1924 silent film by William A. Seiter

His Forgotten Wife is a 1924 American silent drama film directed by William A. Seiter and starring Warner Baxter, Madge Bellamy, and Tom Guise.

==Plot==
As described in a film magazine review, Donald Allen is reported killed in France during the war. His fiancee, Corinne McRea, inherits his property. Donald, a victim of lost memory through shock, returns to America married to his French nurse, Suzanne, under the name of John Rolfe. They both obtain jobs as servants at Donald's home. He is recognized by the estate trustee.
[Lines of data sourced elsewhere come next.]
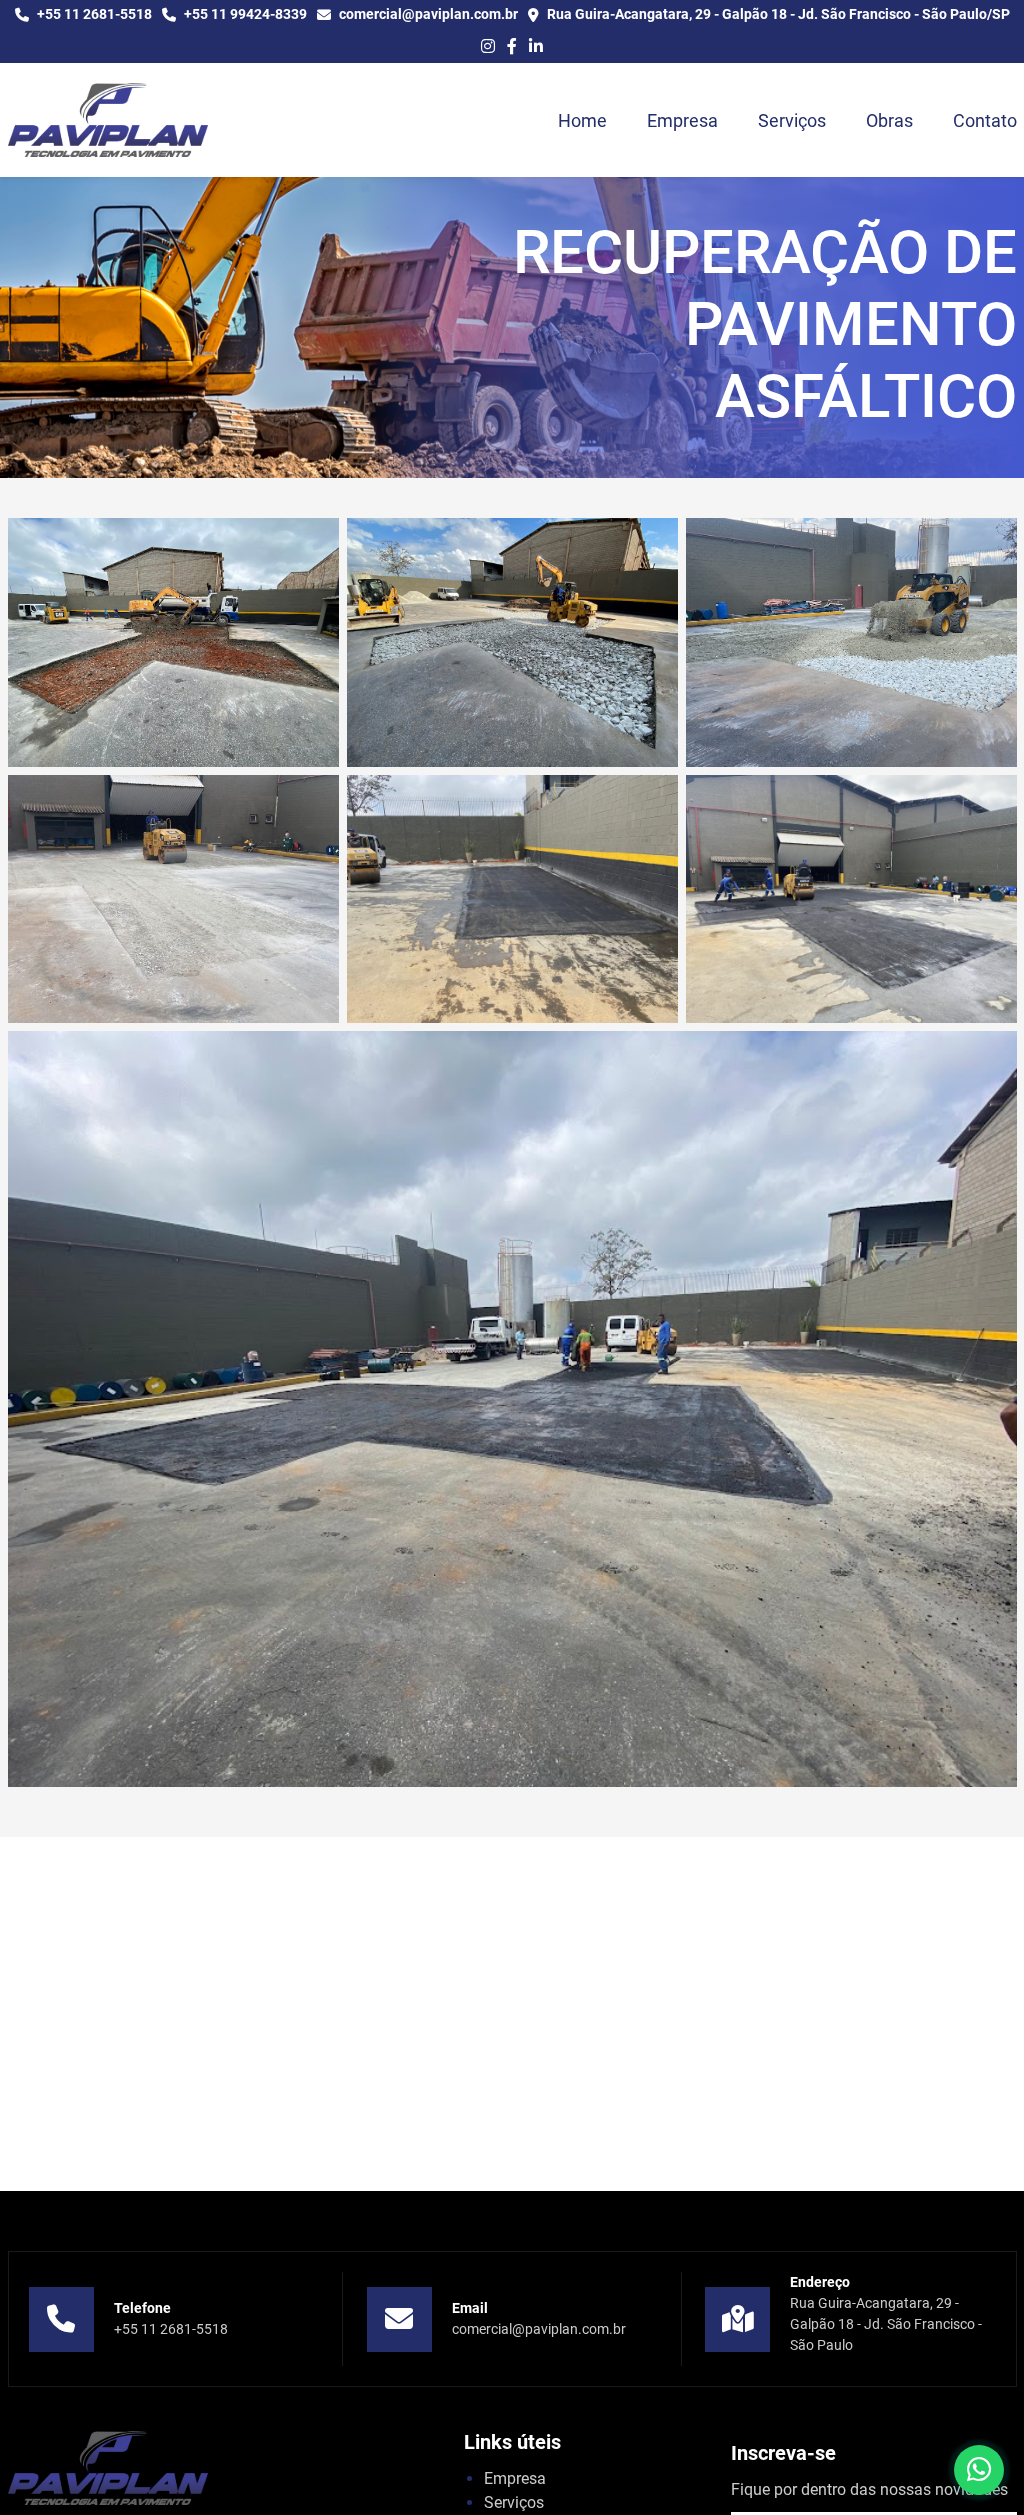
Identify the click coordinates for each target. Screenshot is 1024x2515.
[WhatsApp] (979, 2470)
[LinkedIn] (536, 47)
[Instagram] (488, 47)
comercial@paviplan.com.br (539, 2329)
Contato (985, 120)
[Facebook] (512, 47)
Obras (889, 120)
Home (582, 120)
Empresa (682, 120)
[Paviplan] (108, 120)
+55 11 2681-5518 (171, 2329)
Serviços (792, 120)
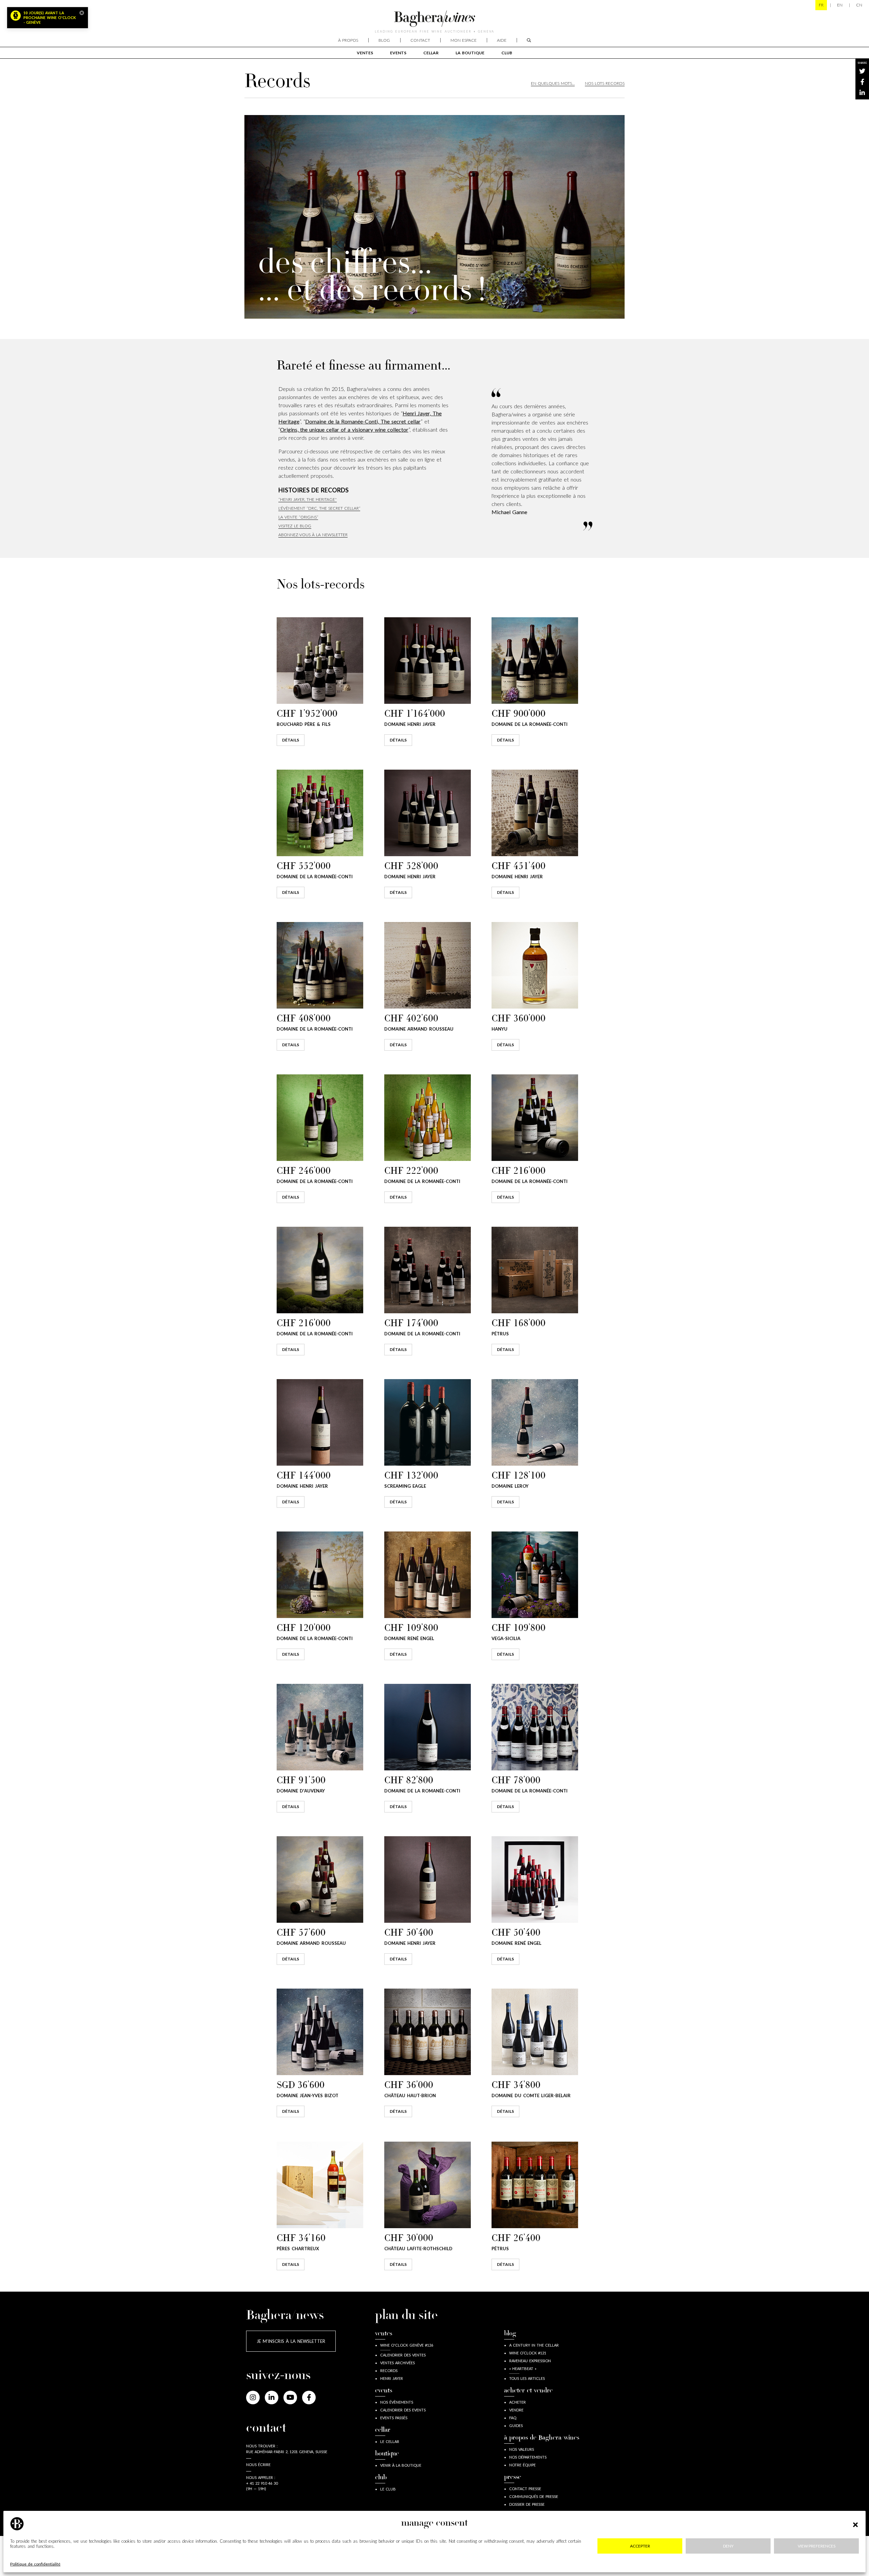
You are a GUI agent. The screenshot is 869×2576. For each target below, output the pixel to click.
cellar (431, 52)
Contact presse (525, 2488)
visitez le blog (294, 525)
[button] (855, 2523)
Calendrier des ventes (403, 2355)
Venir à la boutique (400, 2465)
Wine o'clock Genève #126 (406, 2345)
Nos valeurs (521, 2449)
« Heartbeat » (522, 2368)
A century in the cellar (534, 2345)
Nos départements (528, 2457)
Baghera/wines (434, 18)
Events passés (393, 2417)
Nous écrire (258, 2464)
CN (859, 4)
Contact (420, 40)
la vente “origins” (298, 517)
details (290, 1044)
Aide (501, 40)
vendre (516, 2410)
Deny (728, 2546)
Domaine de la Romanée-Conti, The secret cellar (363, 421)
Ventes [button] (365, 52)
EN (840, 4)
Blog (384, 40)
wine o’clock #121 (527, 2353)
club (506, 52)
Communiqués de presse (533, 2496)
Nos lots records (605, 83)
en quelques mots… (553, 83)
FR (821, 4)
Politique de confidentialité (35, 2564)
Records (388, 2370)
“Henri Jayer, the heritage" (307, 499)
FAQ (512, 2417)
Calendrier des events (403, 2410)
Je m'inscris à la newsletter (291, 2341)
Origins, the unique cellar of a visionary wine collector (344, 429)
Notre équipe (522, 2465)
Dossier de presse (526, 2504)
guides (516, 2425)
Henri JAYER (391, 2378)
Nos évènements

Corinne attempts to escape with the bank roll, but is foiled by Suzanne. An operation restores Donald's memory of his old life, but he temporarily forgets Suzanne. However, he regains his lost consciousness in time to know his wife and all ends well.

==Cast==
- Warner Baxter as Donald Allen / John Rolfe
- Madge Bellamy as Suzanne
- Tom Guise as Judge Henry
- Hazel Keener as Irene Humphrey
- Willis Marks as Meadows
- Eric Mayne as French Major
- Maude Wayne as Corinne McRea

==Bibliography==
- Munden, Kenneth White. The American Film Institute Catalog of Motion Pictures Produced in the United States, Part 1. University of California Press, 1997.